Browse Proptionary encyclopedia

Build your real estate vocabulary to be able to communicate and invest more effectively and professionally.

Tenancy in Common


Tenancy in common refers to when a property is owned by more than one person at once.


With a tenancy in common any one of the owners of the property can pass their share along to whomever they like at the time of their death. This is different from a joint tenancy. In a joint tenancy, two or more people or parties can co-own a property, but when one of them passes away, the property goes to the surviving owners, and without the lengthy probate process.

With a tenancy in common, the property owner gets to choose their beneficiary, and the property is equally owned by every owner. This means that it can’t be divided in unusual ways, say one owner is entitled to acres in the north, while the other gets the right wing of a house etc. That said, in a tenancy in common, owners can divide property through percentages, or interests. So for instance, Sam might own 60% of the property, while Sara and Jacob both own 20%. A new owner could join the agreement at any time as well, even years after the agreement is established.

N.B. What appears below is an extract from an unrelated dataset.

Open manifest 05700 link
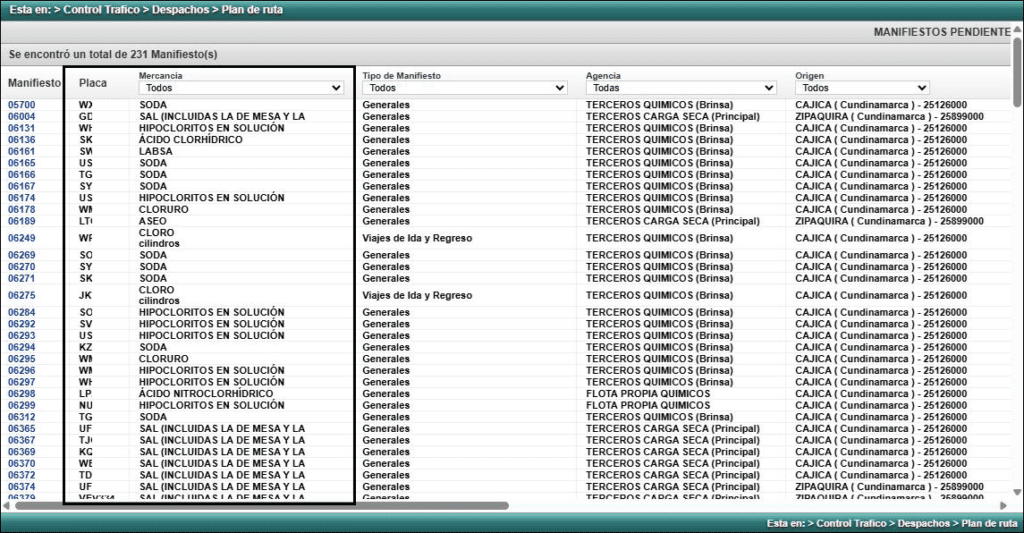Image resolution: width=1024 pixels, height=533 pixels. 22,105
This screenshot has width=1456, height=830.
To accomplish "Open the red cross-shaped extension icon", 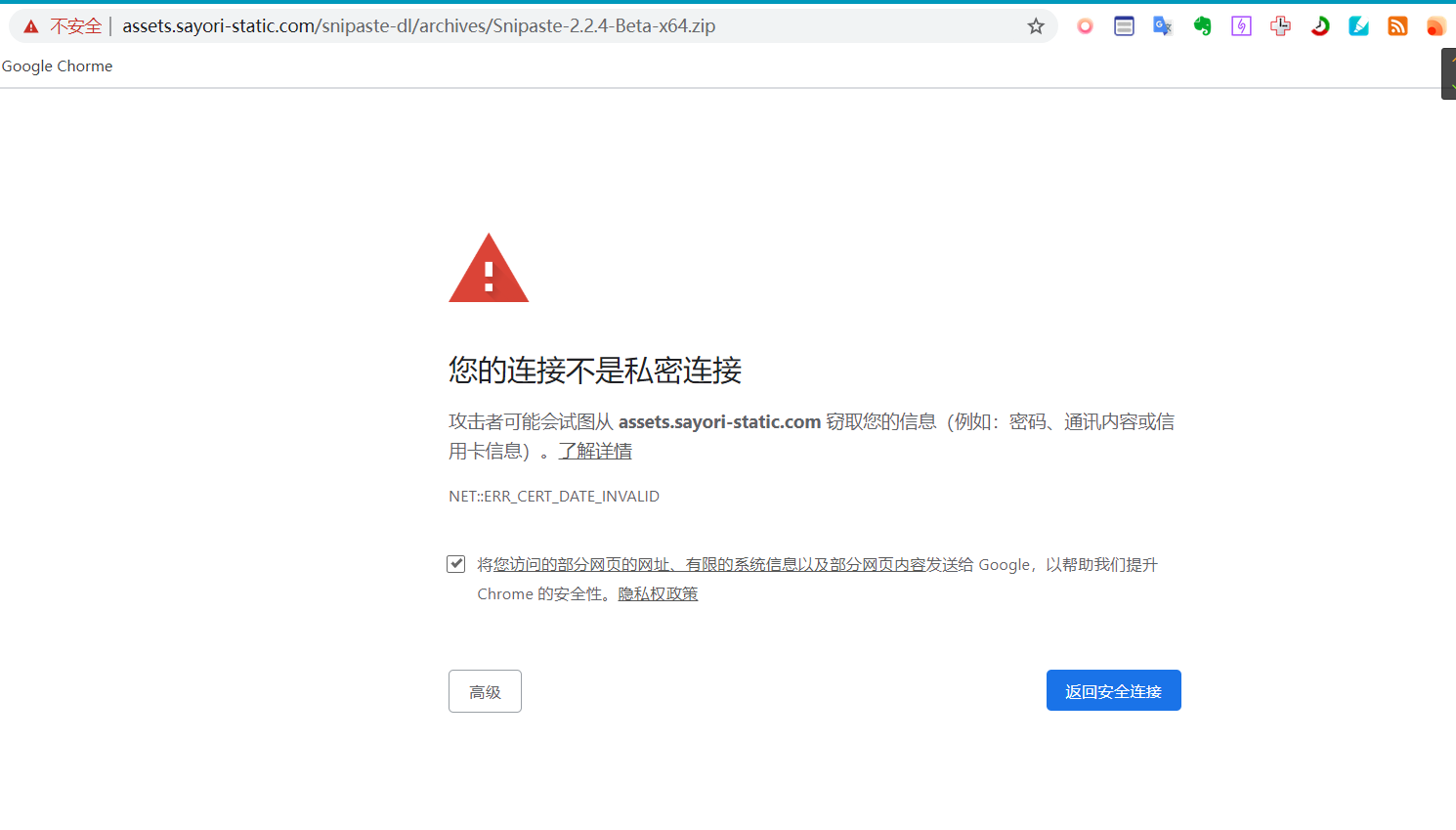I will click(1280, 26).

With a joint tenancy, co-owners can’t make amendments down the line. Joint tenants have to have equal shares of a property, and they have to join the agreement at the same time. The rules for the joint tenancy are outlined in detail in the contracts, and tends to be the type of contract employed by married couples. A joint tenancy can be broken if one of the owners decides to sell their share, or interest, of the property. An example of a situation like might be one of the owner deciding to buy the other owners out of their shares. If the owner was selling the property, profits from the sale would be equally owed and the passed on to the other owners.

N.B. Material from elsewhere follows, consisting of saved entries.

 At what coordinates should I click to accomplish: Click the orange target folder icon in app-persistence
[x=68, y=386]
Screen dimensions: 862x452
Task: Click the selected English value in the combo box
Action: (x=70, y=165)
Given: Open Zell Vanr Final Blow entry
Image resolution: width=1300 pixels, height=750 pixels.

With a tenancy in common, what happens to the property will depend on the terms of the contract that was signed at the time. Co-owners of a tenancy in common won’t have any rights to the property if of them dies. These rights are referred to as rights of survivorship. The only want that the deceased person’s portion of the property would go to the other owners is if that preference was stipulated in the will. Otherwise, the deceased owner’s property belongs to his or her estate. With a joint tenancy, the property share would go directly to the surviving tenants. So, if three tenants own a building together, and one gets sick and passes away, then the remaining two get one-half of the property.

Taxes and Contracts

In terms of taxes, a tenancy in common works a little differently in that all of the owners will receive one bill. The bill is sent in such a manner because a tenancy in common doesn’t actually divide the property in terms of the law. This can vary depending on the jurisdiction, but in most cases, co-owners will receive one bill. Tax details are generally outlined in the tenancy-in-common agreement. The agreement will outline the specifics as to how each owner is responsible for his or her share of taxes, or tax liability.

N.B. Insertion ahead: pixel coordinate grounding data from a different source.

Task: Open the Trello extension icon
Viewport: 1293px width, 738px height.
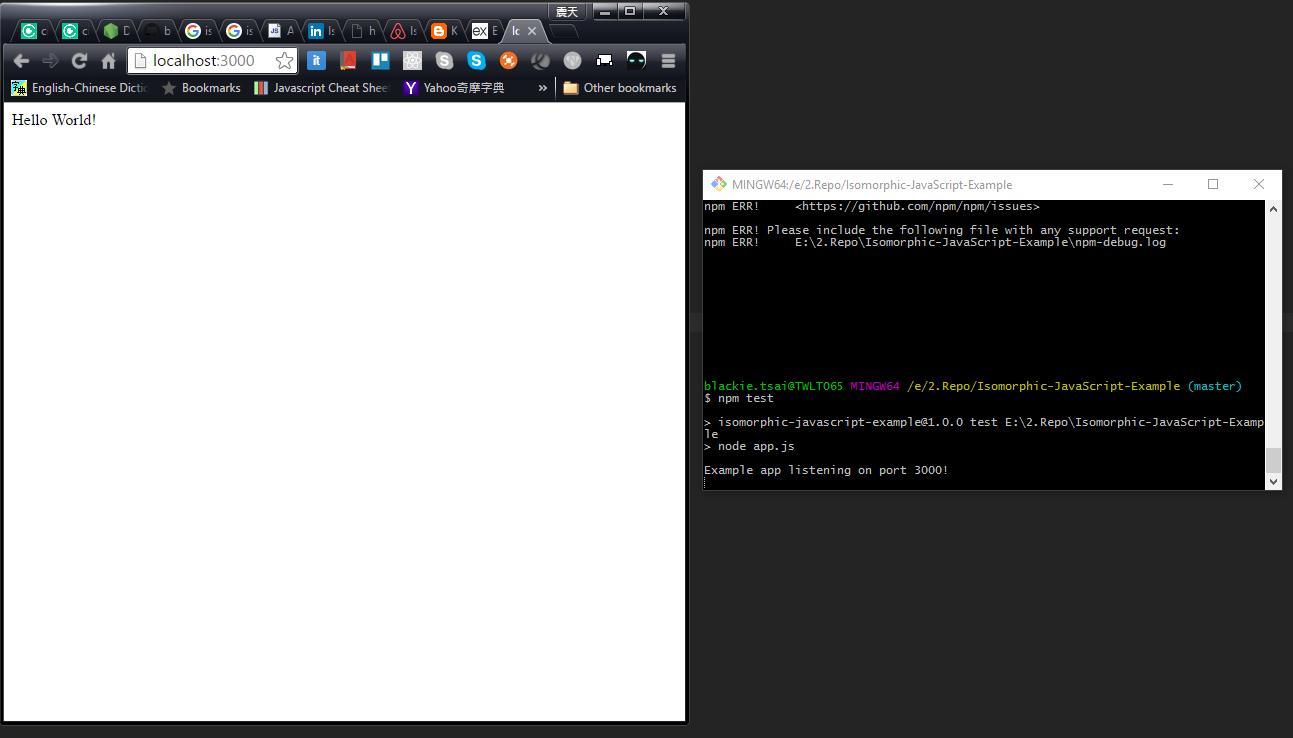Action: (380, 61)
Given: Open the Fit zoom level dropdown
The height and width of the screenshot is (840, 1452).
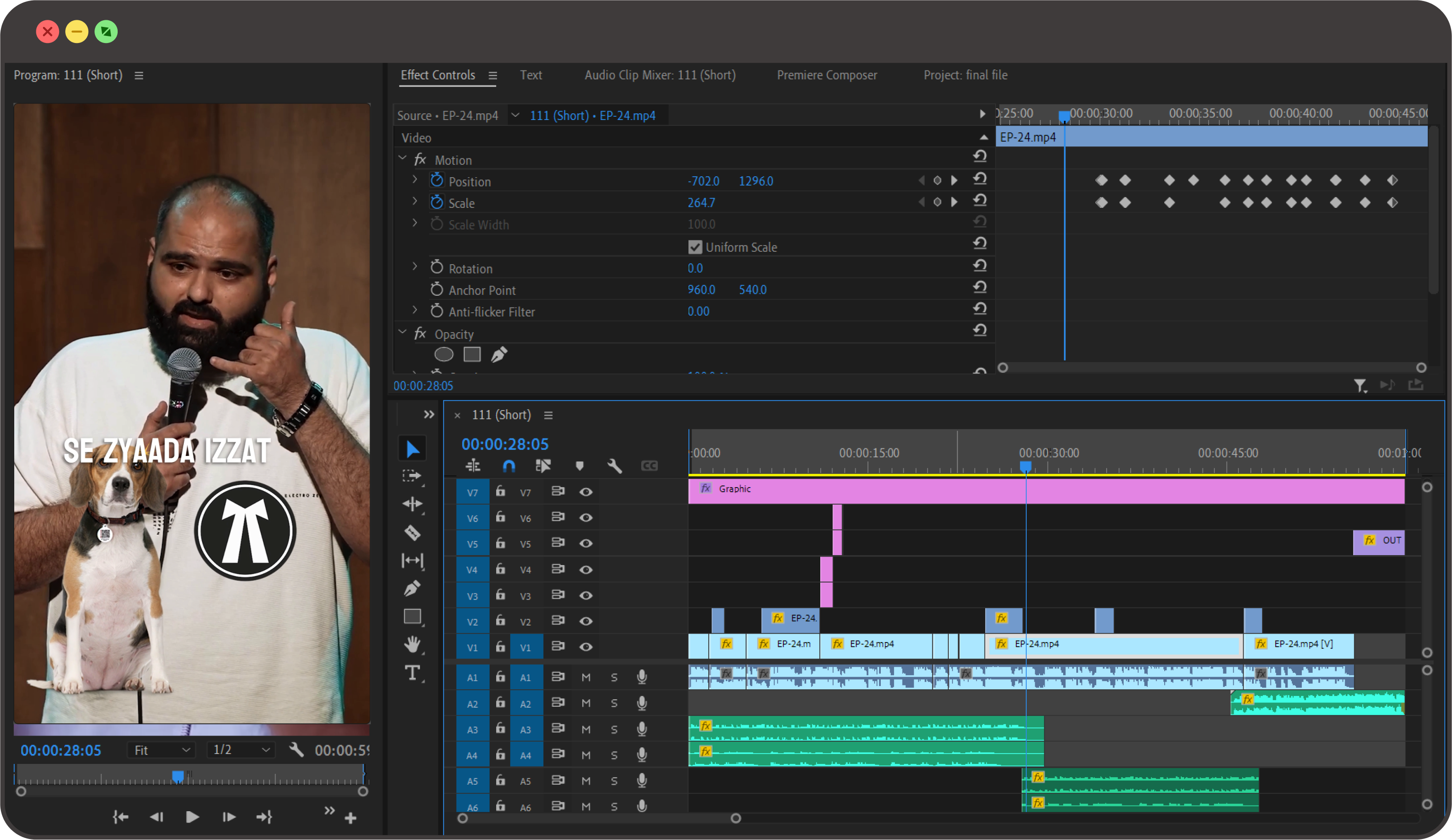Looking at the screenshot, I should pyautogui.click(x=161, y=750).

It’s not uncommon for a tenancy in common agreement to also include provisions relating to ‘joint and several liability’. This means that if something happens to the property all of the owners are equally responsible for it. This also applies to any actions or events, which means that someone is harmed by the action of one of the owner, the other may be held liable as well. For instance, if someone ends up seeking damages, that means that the other tenants in common might have to make fiscal contribution to pay off the award.

If this happens, it means that each owner is allowed a tax deduction on the amount of damage reward he or she contributed. If joint and several liability isn’t included in the property ownership agreement, then the owners can only include an amount that represents the percentage of the property they paid, even if it’s less than what they actually paid.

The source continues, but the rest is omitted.